Secondly, I’m interested in governance (i.e. Board) roles because I’m no longer in a traditional full-time job, and I now have the time and relevant experience to be a Director. I became interested in governance when I was a professional investor and regularly met with listed company Boards. That led me to complete the Company Directors Course at the Australian Institute of Company Directors, and then to my first two volunteer Board roles prior to joining RFW. I also have two paid Board roles with for-profit companies, as well as doing some consulting in my real area of expertise, the energy sector.
Thirdly, I’m a local! RFW is an important part of the Manly community, and as we progress with developing the old site on the beachfront, I think it is important the Board includes at least one denizen of the beaches! That adds to our strong representation, drawing on rural communities, clinical experience and client experience, among other characteristics, that our Board possesses.
Describe your typical day
We work around the scheduled Board and Committee meetings – totalling about 12 per year. Committee Chairs get involved in setting agendas. The management team produces excellent briefing papers, which we read in preparation – and this can take quite some time. The meetings can be an all-day affair for the full Board, or one or two hours for the Committees. There is usually some follow-up on various action items, usually (in my case) with Lindsay (CEO) or Mark (CFO).
What’s the best thing about working with families from rural and remote Australia?
The facts are very clear – we are meeting a huge need which the traditional health / education systems seem unable to. It is also very clear that if we can intervene early, we can reduce the lifelong costs and impacts of developmental delay, and hopefully break any intergenerational disadvantages. I can’t think of many more important issues to address – and it is one where I believe we can clearly make a difference.

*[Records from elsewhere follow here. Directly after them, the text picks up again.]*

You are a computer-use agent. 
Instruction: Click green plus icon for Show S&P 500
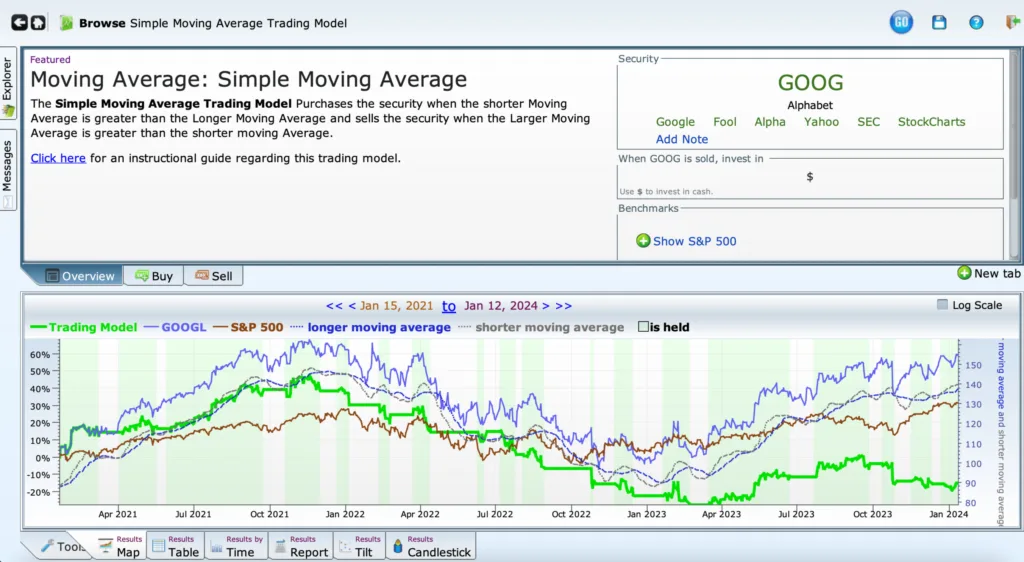tap(643, 241)
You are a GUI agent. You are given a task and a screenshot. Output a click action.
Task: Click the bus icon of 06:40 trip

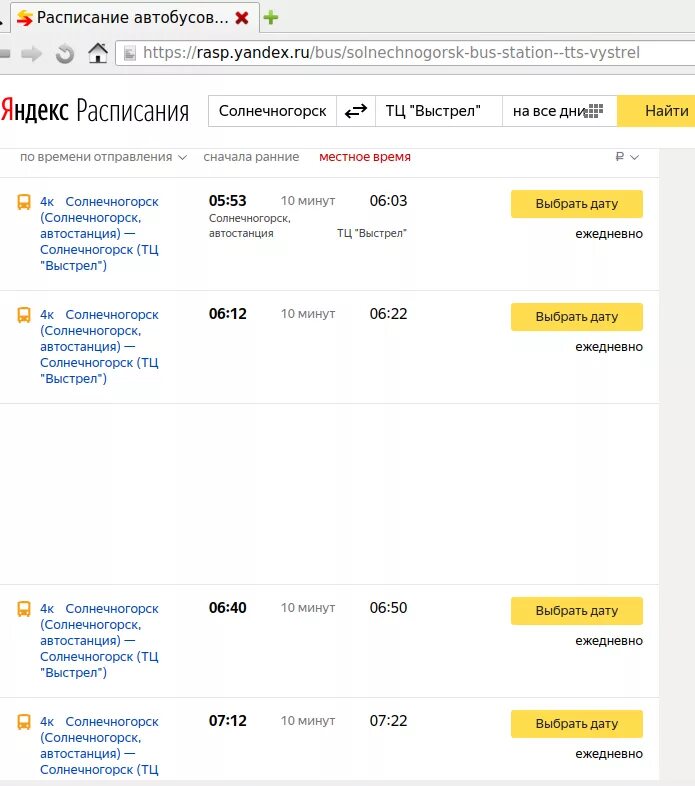pyautogui.click(x=24, y=609)
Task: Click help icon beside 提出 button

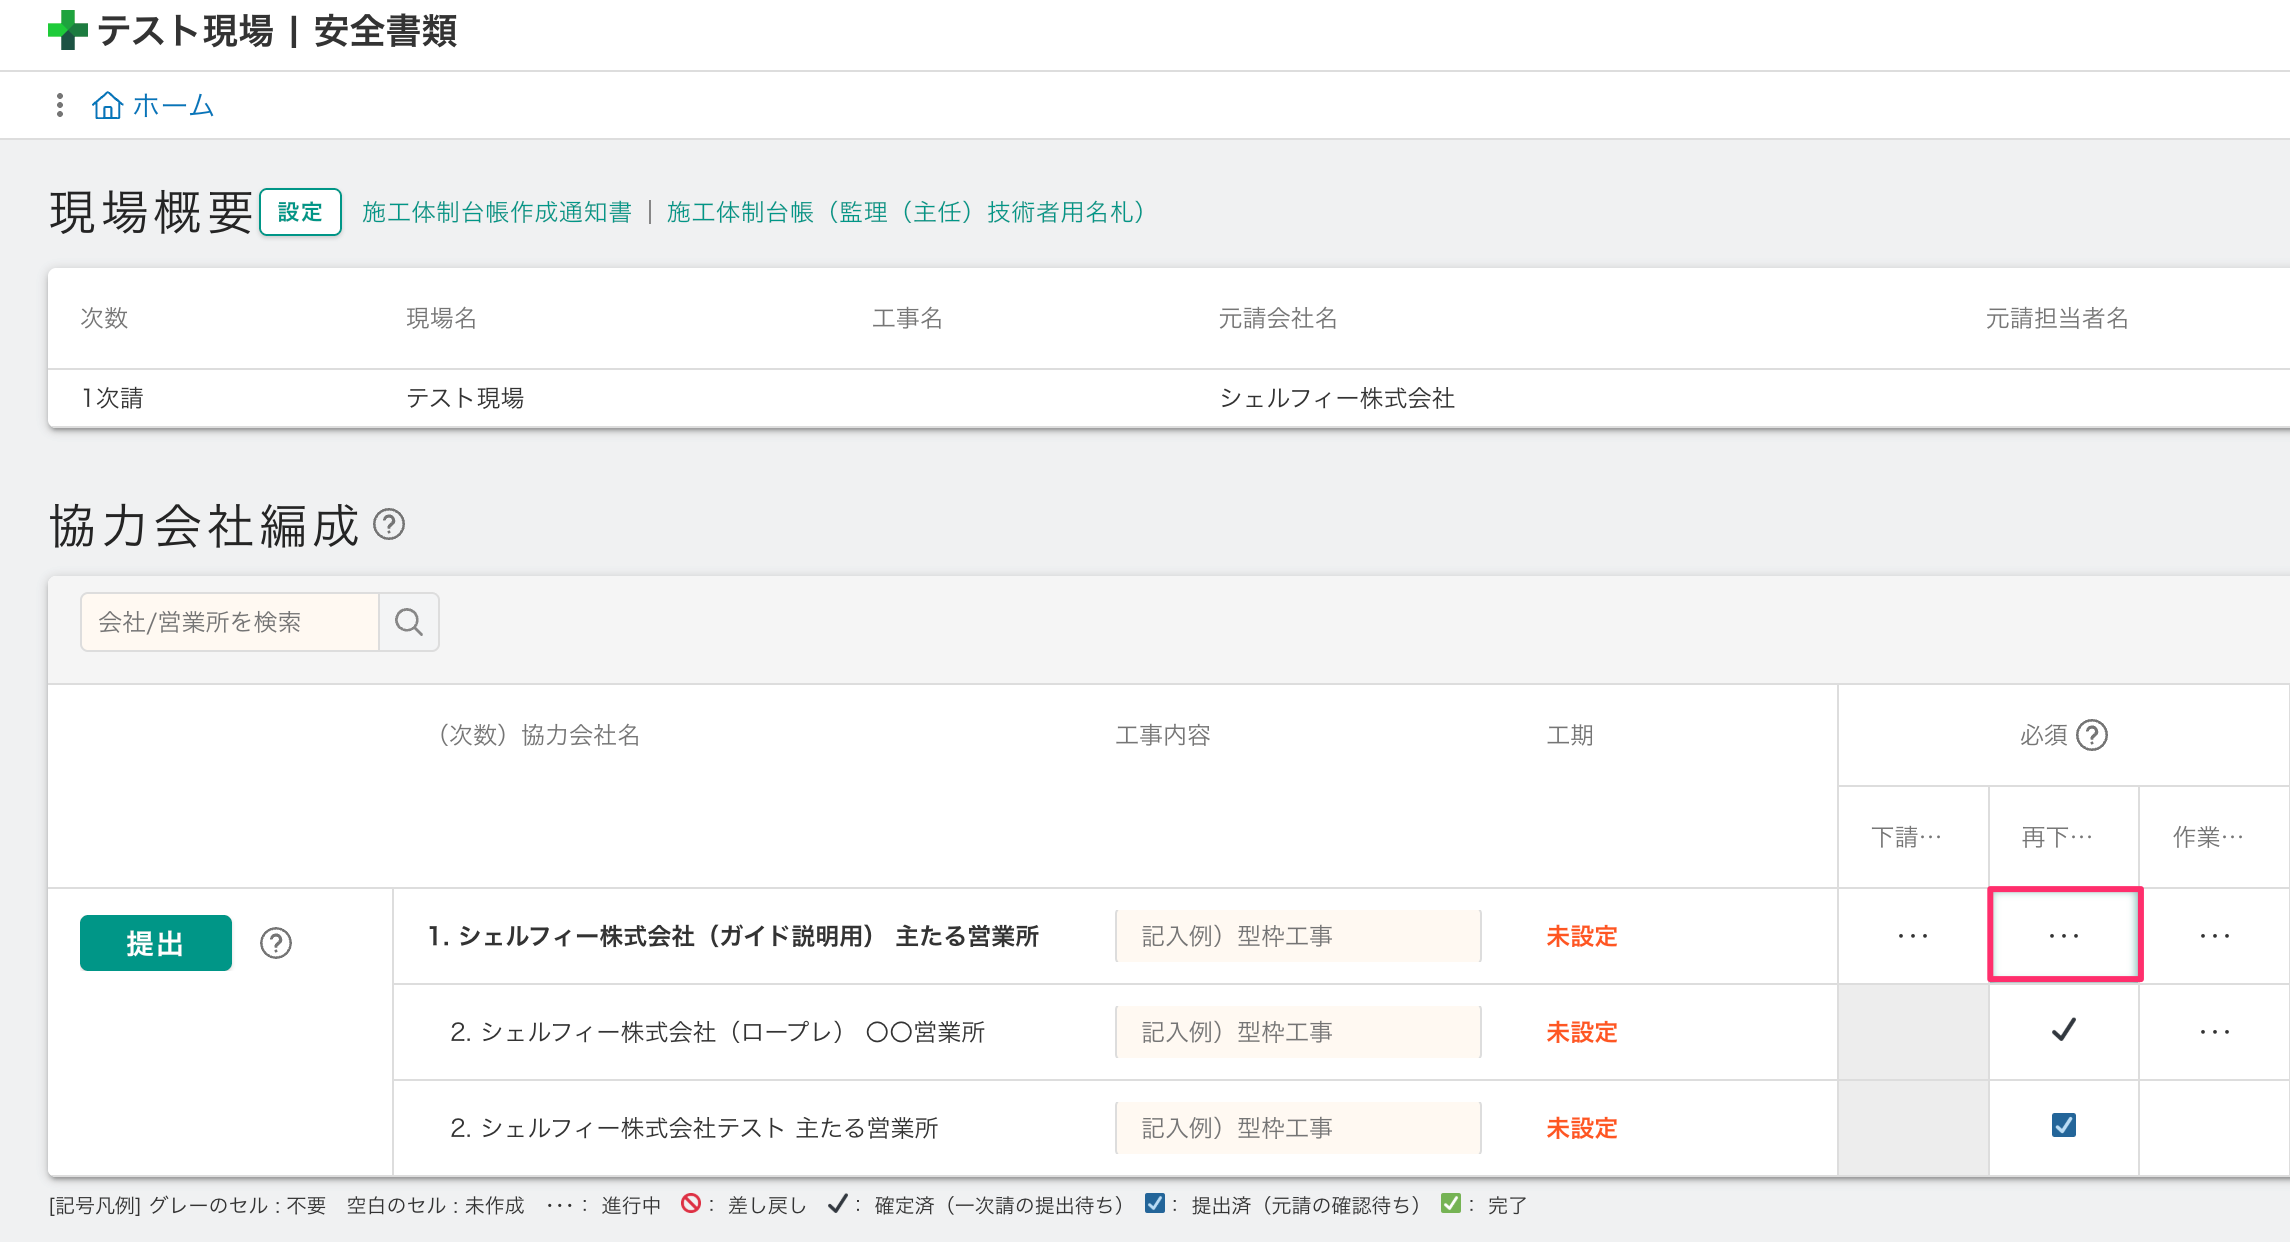Action: (276, 943)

What do you think makes RFW unique?
I think there are a couple of things.
Firstly, it seems to me RFW was client-focussed well before this was the trend! We are focussed on the overall outcomes for clients and we are not overly restricted by the silos of the bureaucracy which – in my opinion – really ought to be solving the problems we are solving. We work across health and education, face-to-face and remote, physical and mental health, and across clients, their families and their communities.
Secondly, I believe we have massive leverage to actually solve the problems of developmental delay for rural and remote children. We will probably never have the physical capacity to do it all directly ourselves – whether on-site or via telehealth – but I don’t think we need to. What we really need to do is clearly show HOW to solve the problem, and use our influence and advocacy to ensure others adopt our practices and deploy the capacity. This is why it is so important that we (a) continue to make our programs absolutely excellent in terms of their efficiency and impact and (b) we continue to engage actively with funders, research partners and other stakeholders to apply that pressure on the lever.